"Dream Letter" from Elfaba

To Dorothy from the Afterlife

Little Girl,

As many may be aware of by now, I am no longer living. I see that you have made it back to what you call your "home" – how I am able to see all of this or even communicate with you is beyond me. I have never really believed in the concept of "souls" and an"afterlife", but I digress.

You may think that what you did was all an accident but I have come to realize that nothing in my life was ever an accident as much as an intentional bother to prevent me from having any real happiness for any long span of time. What happened to me by your hand was not an accident – your intentions may have been pure but the outcome wasn't – it was the final twist in my resentful fate (if there is such a thing) and all with the ironic churn of a mock-baptism.
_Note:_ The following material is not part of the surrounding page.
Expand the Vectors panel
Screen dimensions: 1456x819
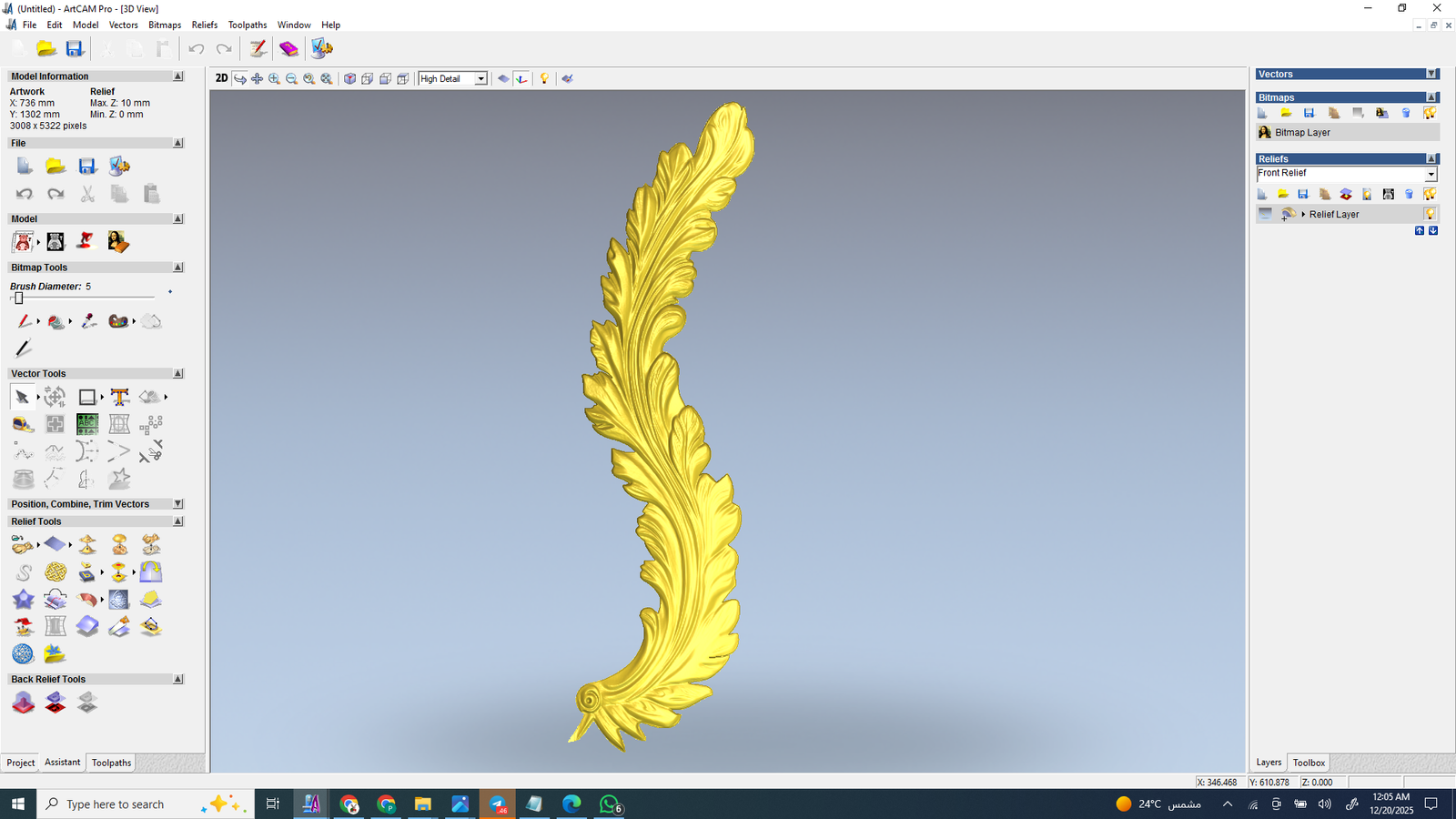pos(1431,74)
I have not experienced much in this life that has made me happy – what friends I managed to make did not remain as such and did not stay innocent or true (which I suppose I wanted more than I ever allowed myself to admit), what love I had was quickly taken from me in a violent fashion (which usually resulted in death) and any chance I have ever had to procure some satisfaction for my own person has somehow always managed to elude me no matter the efforts I put forth.

I tell you all of this not to make you feel more guilt-ridden than you already do in that child's heart of yours; I say it so you will understand that your light and exuberance for life was immediately in stark contrast to my own for reasons that you never really had the chance to hear…This was no fault of yours and I didn't give you that when I met you. Just as I didn't give you the forgiveness you asked of me.
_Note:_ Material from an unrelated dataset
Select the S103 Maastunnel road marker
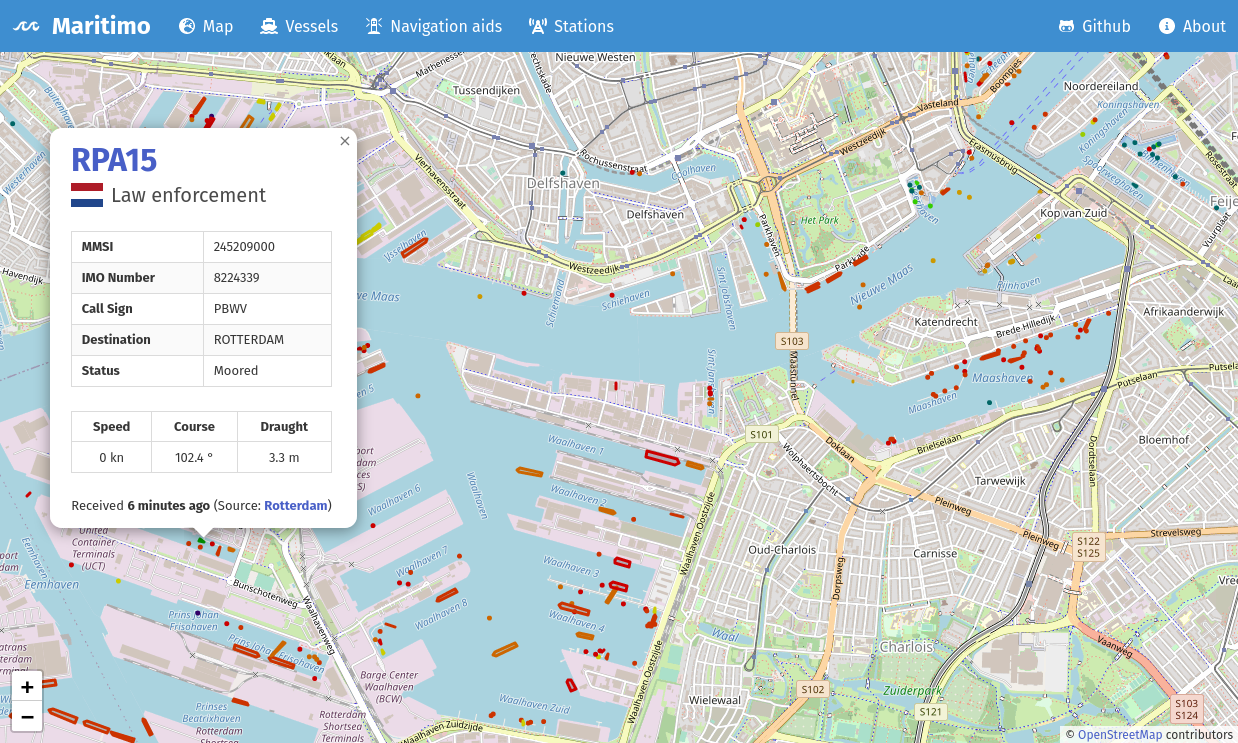 791,341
Was I going to give it to you? Perhaps – perhaps not. I was not quite in the right mind that day – so much had happened, so many revelations made and too many hopes crushed for me to want to give forgiveness of any kind, least of all to a child whom everyone "adored" and deemed "the Goddess of Gifts".

But that may be too malicious of me because despite how much your persona disgusted my own and your dog annoyed me (which holds a kind of irony considering how much I care for animals) you are innocent from committing any wrongful deed because of the total obliviousness of your actions and what they would result in. Lack of sleep is also to blame for such foolishness on my part. But how could I give something that at that point and time I could not feel in me? I felt devoid of any and all emotion but fury and hopelessness…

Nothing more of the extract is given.